● WRITTEN EXERCISE
Retype the lines of the material below exactly, starting at the line containing "Where should I click to: Click the RAP" and ending at the line containing "tap(146, 71)".

-------- MATERIAL TO PROCESS --------

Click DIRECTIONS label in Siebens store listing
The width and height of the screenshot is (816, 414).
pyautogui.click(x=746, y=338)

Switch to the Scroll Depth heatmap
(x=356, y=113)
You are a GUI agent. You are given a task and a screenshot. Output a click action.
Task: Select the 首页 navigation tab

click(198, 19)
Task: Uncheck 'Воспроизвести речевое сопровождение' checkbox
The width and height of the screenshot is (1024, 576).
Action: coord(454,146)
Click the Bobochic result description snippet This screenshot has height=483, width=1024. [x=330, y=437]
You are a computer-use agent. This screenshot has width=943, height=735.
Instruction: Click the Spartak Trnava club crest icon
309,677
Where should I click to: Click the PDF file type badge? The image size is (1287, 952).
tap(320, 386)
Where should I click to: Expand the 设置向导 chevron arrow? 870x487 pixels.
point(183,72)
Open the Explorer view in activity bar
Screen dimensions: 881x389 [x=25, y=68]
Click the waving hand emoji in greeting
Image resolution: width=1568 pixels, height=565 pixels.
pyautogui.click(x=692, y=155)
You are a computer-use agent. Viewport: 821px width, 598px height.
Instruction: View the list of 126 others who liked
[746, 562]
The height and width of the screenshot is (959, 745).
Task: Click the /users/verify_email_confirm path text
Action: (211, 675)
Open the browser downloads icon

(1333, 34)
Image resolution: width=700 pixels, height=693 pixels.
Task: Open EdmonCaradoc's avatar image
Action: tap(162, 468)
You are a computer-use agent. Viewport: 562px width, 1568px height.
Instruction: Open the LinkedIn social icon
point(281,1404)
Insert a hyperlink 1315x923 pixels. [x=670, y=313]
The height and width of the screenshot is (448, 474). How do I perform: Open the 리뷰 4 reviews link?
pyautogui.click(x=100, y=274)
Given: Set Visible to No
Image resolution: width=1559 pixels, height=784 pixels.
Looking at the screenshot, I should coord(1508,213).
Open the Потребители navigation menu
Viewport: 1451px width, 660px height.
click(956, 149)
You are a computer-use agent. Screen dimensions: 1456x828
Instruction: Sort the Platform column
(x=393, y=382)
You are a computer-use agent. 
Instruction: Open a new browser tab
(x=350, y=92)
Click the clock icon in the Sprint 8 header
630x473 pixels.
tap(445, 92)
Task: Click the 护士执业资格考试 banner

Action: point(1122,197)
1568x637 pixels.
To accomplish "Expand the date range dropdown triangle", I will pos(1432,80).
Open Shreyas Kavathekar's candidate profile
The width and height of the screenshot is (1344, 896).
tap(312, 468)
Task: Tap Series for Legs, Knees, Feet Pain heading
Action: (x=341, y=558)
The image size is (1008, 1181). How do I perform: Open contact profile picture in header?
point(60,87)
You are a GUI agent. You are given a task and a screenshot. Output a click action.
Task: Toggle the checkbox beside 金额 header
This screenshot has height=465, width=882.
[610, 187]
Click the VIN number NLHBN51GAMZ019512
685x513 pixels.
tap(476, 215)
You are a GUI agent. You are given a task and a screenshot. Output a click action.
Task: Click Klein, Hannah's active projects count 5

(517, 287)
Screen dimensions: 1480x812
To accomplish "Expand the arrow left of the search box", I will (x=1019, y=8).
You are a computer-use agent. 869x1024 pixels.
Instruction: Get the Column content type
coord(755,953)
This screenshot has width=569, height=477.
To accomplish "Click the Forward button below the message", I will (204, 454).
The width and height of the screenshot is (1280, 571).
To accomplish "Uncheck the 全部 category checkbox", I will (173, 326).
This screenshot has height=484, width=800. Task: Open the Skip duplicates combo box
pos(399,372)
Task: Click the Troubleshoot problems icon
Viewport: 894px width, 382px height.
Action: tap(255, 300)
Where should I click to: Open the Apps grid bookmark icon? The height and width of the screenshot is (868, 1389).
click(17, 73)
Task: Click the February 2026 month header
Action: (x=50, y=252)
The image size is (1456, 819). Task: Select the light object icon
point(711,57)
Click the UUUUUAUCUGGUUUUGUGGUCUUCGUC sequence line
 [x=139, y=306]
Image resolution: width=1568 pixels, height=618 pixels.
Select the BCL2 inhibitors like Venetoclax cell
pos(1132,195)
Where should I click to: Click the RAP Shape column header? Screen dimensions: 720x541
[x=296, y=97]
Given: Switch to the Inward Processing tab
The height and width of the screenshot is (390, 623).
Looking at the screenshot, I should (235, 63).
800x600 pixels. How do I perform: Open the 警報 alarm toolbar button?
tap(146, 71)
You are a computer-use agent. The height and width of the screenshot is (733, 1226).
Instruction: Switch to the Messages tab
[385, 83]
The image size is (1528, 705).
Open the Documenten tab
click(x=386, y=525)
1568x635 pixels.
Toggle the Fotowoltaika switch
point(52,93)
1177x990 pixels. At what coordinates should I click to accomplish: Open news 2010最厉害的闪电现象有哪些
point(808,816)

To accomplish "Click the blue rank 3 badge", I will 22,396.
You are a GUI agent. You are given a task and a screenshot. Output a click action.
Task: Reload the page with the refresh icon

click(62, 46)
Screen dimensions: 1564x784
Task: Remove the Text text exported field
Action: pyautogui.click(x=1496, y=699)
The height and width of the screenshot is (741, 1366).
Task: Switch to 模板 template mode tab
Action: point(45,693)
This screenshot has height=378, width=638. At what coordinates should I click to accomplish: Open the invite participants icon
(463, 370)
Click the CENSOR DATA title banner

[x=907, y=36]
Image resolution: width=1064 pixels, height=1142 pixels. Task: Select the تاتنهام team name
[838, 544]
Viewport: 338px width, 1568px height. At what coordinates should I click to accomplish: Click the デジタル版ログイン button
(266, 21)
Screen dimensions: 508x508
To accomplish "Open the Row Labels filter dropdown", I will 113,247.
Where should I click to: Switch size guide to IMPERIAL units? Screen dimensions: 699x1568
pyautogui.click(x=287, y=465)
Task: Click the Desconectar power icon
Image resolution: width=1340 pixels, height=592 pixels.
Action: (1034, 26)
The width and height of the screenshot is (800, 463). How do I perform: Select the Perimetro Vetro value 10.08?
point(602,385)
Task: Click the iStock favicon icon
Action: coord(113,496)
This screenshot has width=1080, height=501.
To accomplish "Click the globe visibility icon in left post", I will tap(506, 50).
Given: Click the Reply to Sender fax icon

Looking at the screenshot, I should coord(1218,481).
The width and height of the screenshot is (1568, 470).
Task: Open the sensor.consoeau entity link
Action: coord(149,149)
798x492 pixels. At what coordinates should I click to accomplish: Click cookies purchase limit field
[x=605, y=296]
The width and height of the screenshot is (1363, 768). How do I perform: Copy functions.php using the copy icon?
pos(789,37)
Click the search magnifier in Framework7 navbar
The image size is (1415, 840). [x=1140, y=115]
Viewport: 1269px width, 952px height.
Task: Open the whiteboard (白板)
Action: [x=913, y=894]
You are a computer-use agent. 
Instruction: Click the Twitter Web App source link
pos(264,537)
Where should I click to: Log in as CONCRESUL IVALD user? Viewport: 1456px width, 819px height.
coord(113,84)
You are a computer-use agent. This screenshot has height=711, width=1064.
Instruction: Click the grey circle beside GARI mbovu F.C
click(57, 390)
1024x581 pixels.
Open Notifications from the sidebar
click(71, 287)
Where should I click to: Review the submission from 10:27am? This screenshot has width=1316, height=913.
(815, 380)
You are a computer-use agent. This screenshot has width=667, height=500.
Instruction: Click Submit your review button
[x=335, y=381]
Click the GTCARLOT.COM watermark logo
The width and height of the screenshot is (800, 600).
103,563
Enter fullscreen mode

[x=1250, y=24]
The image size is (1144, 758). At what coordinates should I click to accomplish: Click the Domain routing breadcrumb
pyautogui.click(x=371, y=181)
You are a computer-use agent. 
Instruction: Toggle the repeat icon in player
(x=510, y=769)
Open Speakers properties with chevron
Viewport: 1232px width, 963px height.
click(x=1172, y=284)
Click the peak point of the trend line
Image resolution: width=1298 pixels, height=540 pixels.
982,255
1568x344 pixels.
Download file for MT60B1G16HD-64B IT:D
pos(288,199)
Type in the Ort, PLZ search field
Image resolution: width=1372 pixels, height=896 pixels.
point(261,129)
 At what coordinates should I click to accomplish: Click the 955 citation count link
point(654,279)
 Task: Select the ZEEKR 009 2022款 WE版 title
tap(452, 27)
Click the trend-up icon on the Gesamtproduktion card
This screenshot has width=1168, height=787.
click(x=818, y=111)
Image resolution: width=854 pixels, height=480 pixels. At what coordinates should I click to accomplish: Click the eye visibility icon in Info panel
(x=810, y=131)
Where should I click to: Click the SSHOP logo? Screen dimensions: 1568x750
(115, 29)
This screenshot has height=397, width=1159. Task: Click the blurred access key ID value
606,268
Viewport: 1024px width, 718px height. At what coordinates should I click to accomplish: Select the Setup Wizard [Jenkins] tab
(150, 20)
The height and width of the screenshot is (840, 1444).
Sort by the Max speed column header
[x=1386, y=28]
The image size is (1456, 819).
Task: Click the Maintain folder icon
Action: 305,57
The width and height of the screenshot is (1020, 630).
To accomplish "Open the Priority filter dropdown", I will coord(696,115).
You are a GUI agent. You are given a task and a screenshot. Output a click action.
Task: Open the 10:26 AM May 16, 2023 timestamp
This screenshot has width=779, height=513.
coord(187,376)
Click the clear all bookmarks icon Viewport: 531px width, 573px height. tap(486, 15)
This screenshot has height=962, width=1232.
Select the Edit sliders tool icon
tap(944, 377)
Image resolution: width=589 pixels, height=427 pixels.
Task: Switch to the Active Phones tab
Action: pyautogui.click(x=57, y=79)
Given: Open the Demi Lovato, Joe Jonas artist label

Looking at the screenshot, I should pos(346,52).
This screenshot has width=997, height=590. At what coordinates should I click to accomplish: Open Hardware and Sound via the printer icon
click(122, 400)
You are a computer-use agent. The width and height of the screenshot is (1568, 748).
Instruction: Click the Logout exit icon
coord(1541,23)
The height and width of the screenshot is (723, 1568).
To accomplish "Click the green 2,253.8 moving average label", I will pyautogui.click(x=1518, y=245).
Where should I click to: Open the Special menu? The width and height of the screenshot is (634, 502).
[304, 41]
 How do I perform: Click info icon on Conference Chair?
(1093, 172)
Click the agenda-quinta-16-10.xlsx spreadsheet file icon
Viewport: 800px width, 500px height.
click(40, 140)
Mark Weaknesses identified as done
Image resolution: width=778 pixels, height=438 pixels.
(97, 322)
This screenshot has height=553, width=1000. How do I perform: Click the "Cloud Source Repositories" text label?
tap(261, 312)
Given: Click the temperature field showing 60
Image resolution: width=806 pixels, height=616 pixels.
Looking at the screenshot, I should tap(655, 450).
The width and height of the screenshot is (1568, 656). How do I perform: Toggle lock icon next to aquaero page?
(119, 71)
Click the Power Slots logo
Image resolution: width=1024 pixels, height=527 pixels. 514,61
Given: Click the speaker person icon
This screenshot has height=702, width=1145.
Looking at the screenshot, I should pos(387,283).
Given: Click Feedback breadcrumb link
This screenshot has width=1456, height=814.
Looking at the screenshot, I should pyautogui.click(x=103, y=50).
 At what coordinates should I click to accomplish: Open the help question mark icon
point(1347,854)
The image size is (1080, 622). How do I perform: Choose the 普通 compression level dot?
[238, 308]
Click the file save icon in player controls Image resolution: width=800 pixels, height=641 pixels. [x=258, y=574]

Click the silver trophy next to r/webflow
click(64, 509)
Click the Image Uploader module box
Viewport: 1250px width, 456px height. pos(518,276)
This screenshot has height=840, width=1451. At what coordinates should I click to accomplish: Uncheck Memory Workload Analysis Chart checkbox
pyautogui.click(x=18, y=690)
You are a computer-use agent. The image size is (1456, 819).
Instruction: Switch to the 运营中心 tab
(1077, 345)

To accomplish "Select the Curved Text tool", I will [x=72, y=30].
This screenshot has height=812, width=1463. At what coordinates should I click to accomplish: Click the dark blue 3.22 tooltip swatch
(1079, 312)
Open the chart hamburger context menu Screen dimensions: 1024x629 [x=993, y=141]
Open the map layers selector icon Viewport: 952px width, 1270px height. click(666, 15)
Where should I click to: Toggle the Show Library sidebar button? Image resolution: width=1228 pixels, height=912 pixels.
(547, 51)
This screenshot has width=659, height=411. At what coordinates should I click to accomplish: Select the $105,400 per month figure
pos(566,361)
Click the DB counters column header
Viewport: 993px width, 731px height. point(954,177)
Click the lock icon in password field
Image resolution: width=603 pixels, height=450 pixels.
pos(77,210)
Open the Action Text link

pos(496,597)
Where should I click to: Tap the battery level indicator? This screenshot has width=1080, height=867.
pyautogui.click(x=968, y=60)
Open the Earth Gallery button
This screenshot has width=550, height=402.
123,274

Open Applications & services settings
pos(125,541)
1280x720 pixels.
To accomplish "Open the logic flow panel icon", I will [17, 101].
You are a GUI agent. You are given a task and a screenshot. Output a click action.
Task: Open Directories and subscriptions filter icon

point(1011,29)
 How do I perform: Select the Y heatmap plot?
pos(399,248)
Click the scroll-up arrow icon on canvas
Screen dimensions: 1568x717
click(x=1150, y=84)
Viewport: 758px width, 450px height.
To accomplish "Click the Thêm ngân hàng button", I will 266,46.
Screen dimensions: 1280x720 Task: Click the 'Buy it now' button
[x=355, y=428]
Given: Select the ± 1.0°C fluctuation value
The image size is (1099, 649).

--------

● FINAL ANSWER
Where should I click to: Click the RAP Shape column header? Screen dimensions: 720x541
[x=296, y=97]
Given: Switch to the Inward Processing tab
The height and width of the screenshot is (390, 623).
Looking at the screenshot, I should (235, 63).
800x600 pixels. How do I perform: Open the 警報 alarm toolbar button?
tap(146, 71)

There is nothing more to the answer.